Jaw-dropping Jewels about Jesus
Rarely does Jesus, God the Son, do exactly what we expect of Him. It seems odd that He so frequently surprises us, given that He never changes. Hebrews 13:8 makes this absolute statement: “Jesus the same yesterday, and today, and forever.” Still, though He is blessedly consistent in His goodness, Jesus does unforeseen things. Even when He does what is expected, He does not always do it in the way that we anticipate. Let us join with Jesus on a jaw-dropping journey. (I will be using this opening paragraph for each of the brief messages in this series. The following material will change daily.)
“The Revelation of Jesus Christ” (1:1) includes a fascinating description of the “new Jerusalem”: “And I John saw the holy city, new Jerusalem, coming down from God out of heaven, prepared as a bride adorned for her husband” (21:2). The details are intriguing. This city is not a merely reconstructed Jerusalem, for the “first earth [was] passed away” (21:1), including the original Jerusalem. We should recall that in Revelation 11:8 Jerusalem is called “the great city, which spiritually is called Sodom and Egypt”; in other words, it too was controlled by evil and had to be destroyed. When John is writing about the “new Jerusalem,” he uses a slightly different Greek word to distinguish it from the city that we know and that remains in the world’s headlines. We should also note that this “new Jerusalem” is not to be confused with heaven, the immediate and present abode of God; this “holy city” is “coming down from God out of heaven” (literally in the Greek, “out of heaven from God”). Thus, it is not heaven itself but is a special place prepared by God and is therefore an extension of the current heaven.

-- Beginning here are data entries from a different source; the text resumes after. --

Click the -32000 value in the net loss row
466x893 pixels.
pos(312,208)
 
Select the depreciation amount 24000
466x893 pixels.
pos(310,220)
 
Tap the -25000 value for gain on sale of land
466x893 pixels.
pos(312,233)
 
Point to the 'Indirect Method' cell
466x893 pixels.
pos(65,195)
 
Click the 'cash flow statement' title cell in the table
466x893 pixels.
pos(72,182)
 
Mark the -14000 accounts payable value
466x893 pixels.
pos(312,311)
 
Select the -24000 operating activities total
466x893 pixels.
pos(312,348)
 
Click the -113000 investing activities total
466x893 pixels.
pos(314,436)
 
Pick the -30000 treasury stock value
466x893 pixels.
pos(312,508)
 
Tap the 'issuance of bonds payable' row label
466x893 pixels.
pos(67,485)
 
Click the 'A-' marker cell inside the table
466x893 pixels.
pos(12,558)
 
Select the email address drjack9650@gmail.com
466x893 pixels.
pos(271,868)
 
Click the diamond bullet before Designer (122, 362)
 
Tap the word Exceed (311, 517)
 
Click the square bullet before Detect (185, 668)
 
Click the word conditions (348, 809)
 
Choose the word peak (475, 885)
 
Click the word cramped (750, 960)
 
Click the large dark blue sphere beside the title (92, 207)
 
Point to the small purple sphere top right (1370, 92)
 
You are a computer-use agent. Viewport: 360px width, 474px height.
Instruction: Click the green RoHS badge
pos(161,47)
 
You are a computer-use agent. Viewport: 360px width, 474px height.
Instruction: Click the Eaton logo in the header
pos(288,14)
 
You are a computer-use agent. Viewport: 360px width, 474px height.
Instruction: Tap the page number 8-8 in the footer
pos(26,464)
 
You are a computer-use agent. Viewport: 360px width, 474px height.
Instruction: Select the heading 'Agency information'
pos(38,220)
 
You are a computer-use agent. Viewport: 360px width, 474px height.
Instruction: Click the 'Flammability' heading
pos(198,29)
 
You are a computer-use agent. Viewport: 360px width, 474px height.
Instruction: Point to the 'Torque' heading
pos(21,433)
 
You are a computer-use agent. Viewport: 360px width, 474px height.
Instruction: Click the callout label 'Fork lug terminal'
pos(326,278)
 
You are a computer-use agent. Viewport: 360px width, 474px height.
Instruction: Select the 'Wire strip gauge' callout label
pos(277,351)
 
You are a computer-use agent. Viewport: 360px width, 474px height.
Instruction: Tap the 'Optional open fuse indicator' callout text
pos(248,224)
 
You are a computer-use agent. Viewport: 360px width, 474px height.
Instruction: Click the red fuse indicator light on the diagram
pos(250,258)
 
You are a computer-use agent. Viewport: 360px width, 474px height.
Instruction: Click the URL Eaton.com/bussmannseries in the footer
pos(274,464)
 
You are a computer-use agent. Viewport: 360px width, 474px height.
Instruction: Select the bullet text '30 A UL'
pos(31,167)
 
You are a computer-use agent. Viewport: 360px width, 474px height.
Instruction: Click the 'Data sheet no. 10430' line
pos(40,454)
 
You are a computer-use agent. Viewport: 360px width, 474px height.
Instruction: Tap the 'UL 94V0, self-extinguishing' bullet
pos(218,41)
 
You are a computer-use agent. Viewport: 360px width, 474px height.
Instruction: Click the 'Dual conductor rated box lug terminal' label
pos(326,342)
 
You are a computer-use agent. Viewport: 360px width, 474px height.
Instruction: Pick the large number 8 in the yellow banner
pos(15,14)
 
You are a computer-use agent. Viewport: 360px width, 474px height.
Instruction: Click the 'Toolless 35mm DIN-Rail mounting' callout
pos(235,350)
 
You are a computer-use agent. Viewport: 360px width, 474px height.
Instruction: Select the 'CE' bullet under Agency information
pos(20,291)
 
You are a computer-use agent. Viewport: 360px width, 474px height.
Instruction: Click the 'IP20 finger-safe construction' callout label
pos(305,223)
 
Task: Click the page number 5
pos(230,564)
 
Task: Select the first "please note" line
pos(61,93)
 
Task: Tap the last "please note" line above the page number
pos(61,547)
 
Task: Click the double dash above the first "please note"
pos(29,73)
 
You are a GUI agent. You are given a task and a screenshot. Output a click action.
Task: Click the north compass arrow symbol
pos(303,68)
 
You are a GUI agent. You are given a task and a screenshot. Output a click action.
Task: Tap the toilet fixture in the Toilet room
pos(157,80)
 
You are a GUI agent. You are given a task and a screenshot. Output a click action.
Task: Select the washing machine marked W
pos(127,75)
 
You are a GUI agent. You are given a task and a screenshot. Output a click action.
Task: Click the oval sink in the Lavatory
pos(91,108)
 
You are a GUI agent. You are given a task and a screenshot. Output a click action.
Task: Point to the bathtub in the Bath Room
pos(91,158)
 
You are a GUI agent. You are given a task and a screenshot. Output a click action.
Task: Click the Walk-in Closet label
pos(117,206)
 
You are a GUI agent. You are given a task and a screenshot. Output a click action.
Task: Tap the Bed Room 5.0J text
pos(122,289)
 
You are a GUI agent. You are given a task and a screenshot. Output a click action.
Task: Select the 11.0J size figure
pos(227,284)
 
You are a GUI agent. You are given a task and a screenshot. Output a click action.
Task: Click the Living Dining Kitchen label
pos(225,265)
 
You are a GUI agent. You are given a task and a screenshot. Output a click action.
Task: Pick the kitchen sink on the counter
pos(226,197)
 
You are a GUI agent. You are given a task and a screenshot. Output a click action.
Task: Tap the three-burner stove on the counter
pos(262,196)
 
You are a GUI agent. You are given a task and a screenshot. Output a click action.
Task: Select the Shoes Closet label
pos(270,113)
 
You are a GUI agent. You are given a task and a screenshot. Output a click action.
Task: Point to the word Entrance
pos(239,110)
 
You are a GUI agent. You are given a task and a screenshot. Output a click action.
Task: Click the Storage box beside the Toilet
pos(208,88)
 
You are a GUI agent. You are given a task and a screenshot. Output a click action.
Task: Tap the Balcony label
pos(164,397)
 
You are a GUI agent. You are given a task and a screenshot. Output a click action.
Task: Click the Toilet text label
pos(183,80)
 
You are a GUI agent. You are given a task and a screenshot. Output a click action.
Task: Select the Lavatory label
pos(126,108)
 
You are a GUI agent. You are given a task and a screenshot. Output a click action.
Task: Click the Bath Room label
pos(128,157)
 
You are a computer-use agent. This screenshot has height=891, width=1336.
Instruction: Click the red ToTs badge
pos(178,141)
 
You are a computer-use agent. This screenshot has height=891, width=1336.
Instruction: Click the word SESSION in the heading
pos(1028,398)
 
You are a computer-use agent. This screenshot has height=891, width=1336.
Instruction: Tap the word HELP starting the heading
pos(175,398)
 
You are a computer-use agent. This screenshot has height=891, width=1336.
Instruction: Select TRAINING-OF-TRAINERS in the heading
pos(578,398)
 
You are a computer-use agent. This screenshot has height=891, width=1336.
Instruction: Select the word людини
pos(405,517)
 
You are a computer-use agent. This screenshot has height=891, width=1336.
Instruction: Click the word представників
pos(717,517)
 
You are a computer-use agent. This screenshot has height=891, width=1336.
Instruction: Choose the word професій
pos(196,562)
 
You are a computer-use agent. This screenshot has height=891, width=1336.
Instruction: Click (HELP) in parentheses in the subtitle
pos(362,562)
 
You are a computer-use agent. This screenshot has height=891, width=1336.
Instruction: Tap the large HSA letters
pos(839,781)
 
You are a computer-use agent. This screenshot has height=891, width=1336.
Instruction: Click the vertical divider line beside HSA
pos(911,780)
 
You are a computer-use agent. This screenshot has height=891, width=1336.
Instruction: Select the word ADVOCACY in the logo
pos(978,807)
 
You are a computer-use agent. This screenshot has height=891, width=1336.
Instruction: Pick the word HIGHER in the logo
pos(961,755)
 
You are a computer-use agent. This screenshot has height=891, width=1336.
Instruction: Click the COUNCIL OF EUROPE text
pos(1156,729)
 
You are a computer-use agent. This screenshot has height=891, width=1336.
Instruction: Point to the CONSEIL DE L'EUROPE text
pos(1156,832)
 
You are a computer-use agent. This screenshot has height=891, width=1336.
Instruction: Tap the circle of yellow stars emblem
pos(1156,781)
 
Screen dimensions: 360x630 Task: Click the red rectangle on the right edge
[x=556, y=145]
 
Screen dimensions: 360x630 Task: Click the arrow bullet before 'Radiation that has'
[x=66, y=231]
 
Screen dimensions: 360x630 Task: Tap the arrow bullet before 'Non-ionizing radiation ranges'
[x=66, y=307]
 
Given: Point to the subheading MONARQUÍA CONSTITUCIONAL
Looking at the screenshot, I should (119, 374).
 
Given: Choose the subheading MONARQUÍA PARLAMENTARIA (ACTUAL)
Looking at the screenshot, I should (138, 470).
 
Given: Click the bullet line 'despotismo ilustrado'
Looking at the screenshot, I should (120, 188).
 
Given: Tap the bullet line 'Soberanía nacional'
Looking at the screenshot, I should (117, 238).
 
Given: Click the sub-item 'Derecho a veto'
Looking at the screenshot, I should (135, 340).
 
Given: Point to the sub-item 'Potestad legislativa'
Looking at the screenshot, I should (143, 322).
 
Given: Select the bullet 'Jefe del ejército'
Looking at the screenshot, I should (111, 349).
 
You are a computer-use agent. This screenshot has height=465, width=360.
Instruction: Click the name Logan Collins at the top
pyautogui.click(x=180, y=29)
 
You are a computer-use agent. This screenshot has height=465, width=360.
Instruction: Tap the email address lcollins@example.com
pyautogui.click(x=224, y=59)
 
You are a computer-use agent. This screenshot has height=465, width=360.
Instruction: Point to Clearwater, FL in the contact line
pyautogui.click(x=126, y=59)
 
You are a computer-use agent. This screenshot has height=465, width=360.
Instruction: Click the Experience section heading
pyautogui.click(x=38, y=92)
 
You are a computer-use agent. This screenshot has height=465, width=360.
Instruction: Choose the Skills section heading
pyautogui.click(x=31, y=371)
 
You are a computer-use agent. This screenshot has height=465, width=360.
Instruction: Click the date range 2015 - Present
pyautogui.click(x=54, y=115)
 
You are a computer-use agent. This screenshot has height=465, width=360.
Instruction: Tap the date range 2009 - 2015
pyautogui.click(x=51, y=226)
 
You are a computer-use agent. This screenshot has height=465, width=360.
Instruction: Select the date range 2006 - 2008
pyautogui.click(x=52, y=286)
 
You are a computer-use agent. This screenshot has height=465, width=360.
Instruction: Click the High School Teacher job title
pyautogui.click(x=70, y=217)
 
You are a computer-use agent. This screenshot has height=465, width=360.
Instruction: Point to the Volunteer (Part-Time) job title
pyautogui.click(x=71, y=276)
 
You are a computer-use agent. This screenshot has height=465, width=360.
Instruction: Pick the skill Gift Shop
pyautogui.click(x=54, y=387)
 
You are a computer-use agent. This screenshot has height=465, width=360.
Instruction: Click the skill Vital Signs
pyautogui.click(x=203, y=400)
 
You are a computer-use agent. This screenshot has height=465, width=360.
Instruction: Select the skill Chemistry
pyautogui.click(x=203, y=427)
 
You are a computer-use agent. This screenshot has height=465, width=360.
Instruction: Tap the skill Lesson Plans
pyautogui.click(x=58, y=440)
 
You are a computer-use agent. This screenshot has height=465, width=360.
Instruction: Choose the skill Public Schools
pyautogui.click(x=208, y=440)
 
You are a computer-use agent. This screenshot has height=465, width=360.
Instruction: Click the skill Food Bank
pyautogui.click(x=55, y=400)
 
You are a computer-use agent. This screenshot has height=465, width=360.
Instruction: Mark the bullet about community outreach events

One scholar describes it as a “descending-from-heaven kind of city,” as is indicated by the expression “coming down.” The description never says that the new city becomes part of the “new earth”; the picture is of the new city suspended over earth. We should remember that John was limited in his understanding of anything non-terrestrial and in his vocabulary to describe something completely separate from human experience at that time. What he describes, though, is grand and glorious – beyond our full understanding and words, too.